= WHAT TO DO =
Using the records below, copy every line that holds the string "Select".
Start of DATA FOR THIS EXERCISE
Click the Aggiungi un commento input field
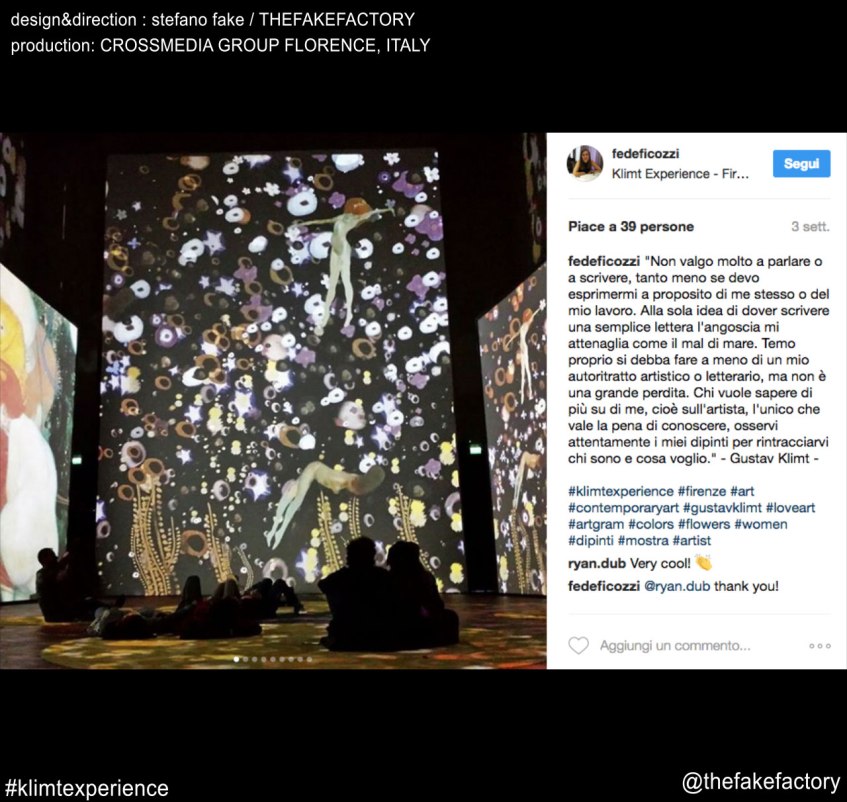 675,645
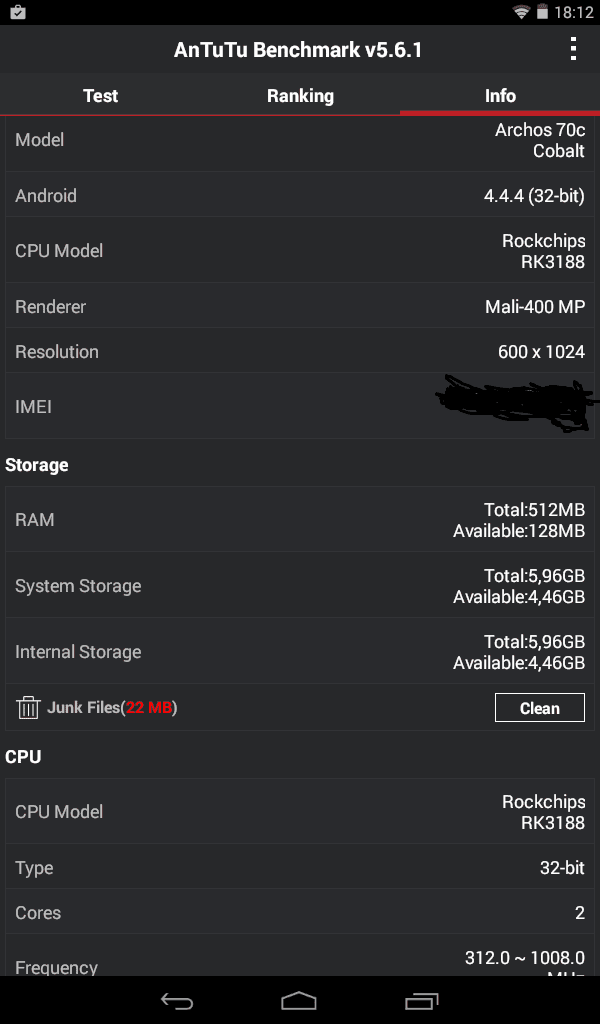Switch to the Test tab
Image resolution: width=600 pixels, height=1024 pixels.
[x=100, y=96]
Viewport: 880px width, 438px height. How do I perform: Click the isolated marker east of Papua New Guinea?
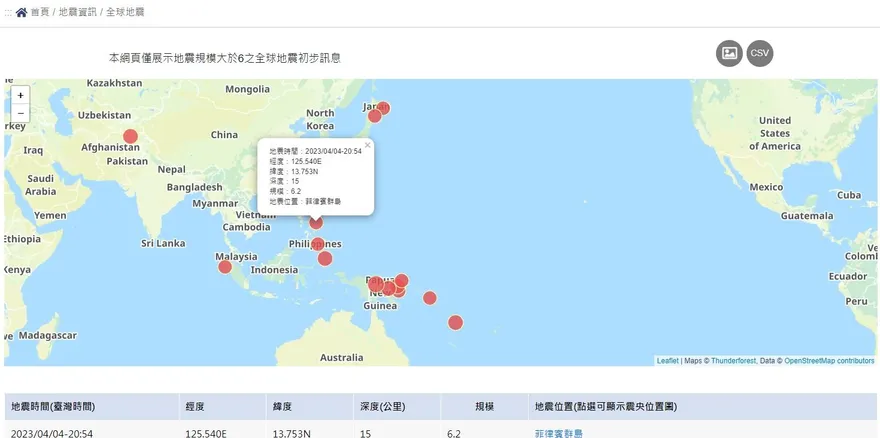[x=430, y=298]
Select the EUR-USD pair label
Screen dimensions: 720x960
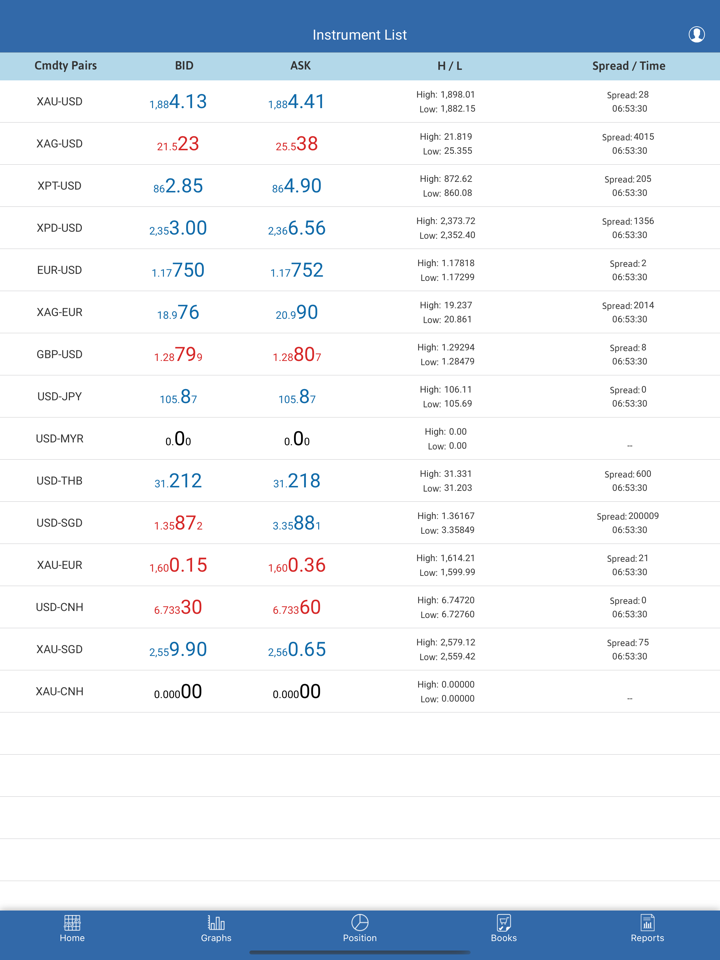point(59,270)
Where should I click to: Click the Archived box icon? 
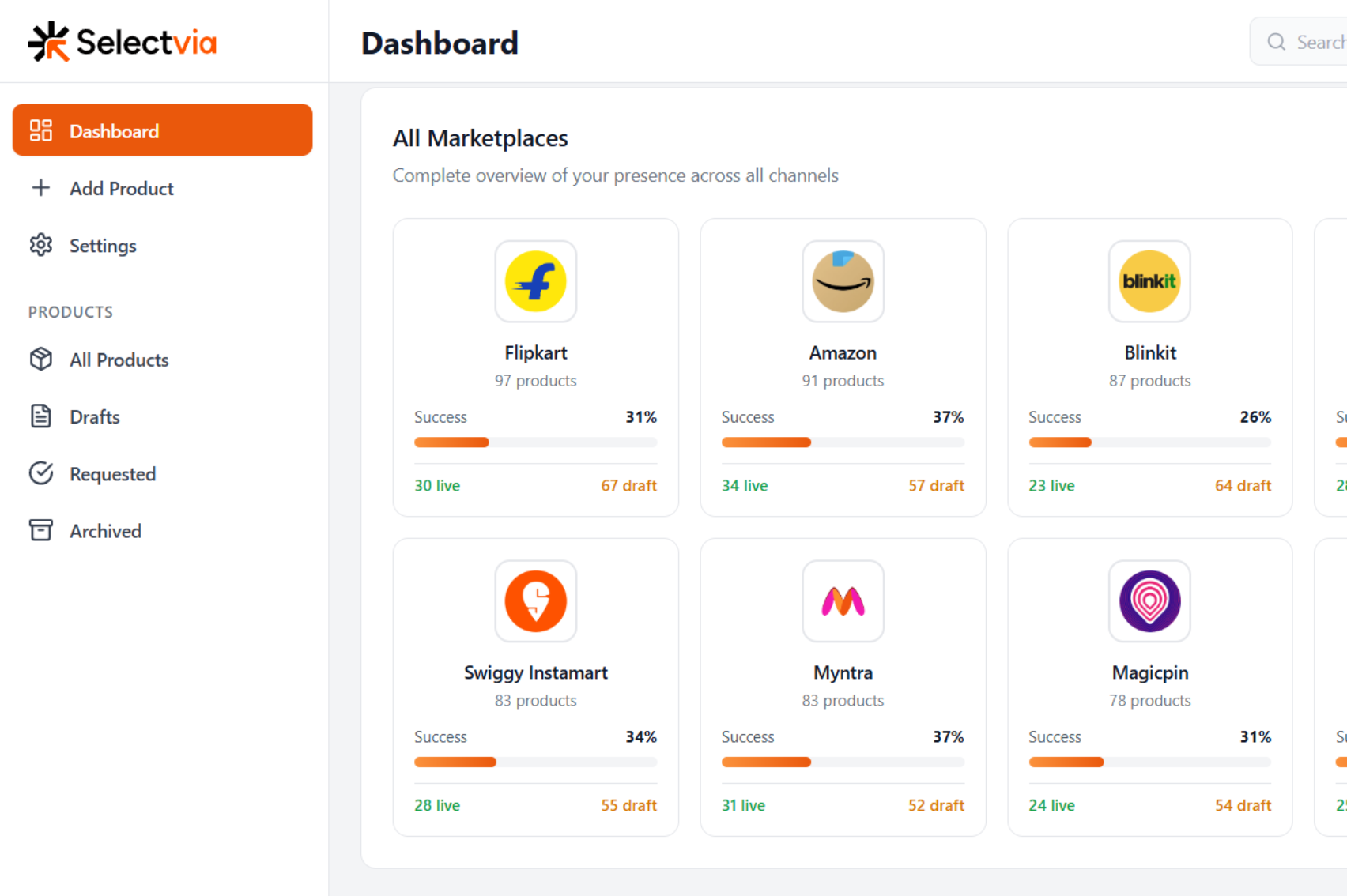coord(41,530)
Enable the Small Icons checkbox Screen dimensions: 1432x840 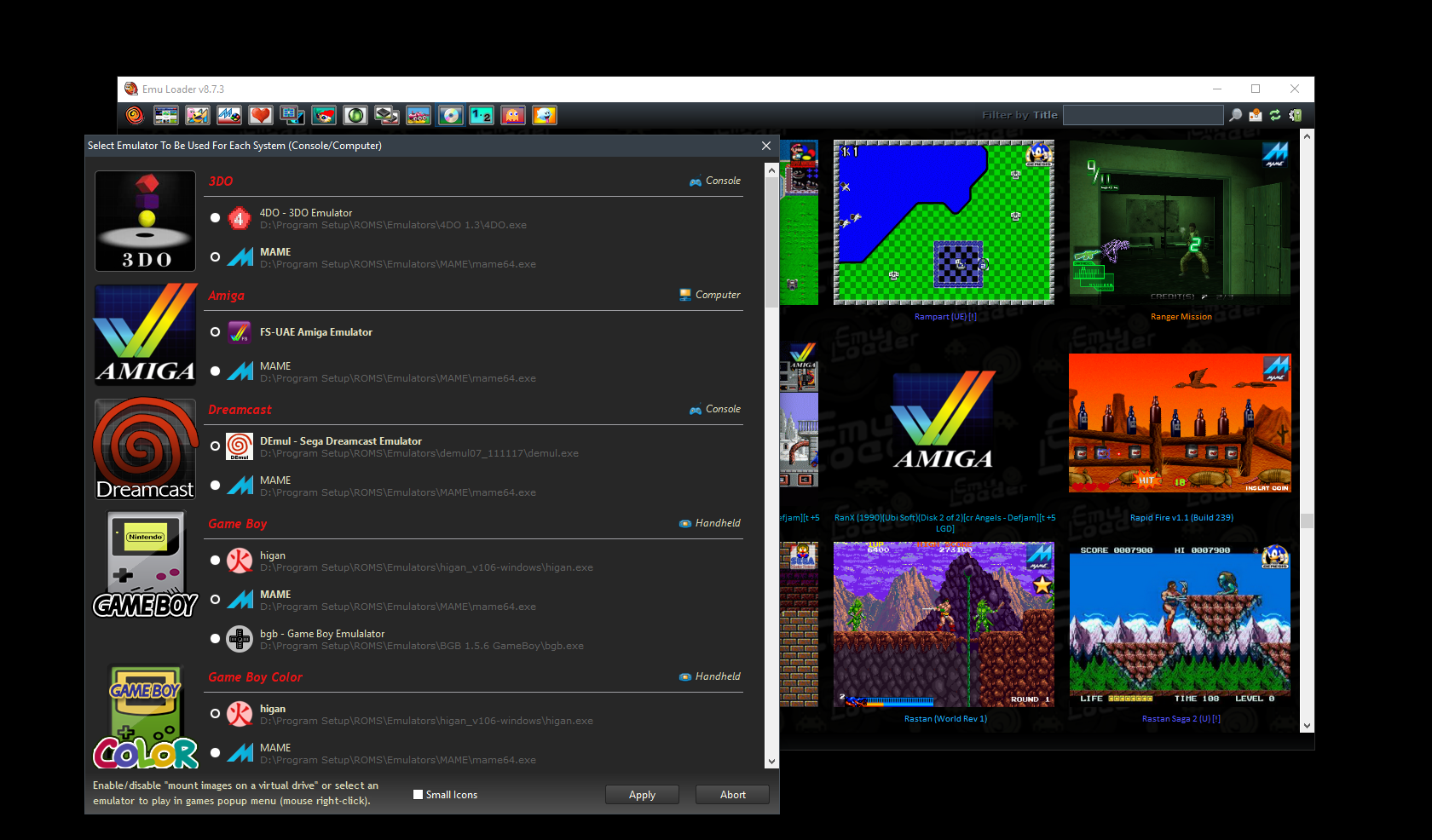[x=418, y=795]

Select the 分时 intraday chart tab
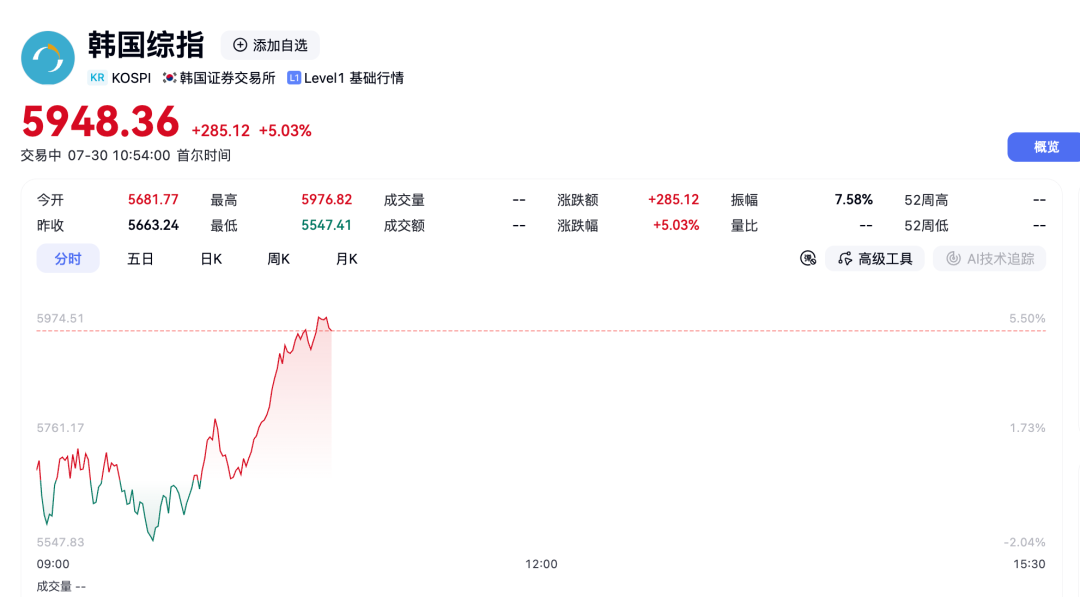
End of DATA FOR THIS EXERCISE
= EXERCISE RESPONSE =
Select the EUR-USD pair label
Select the 分时 intraday chart tab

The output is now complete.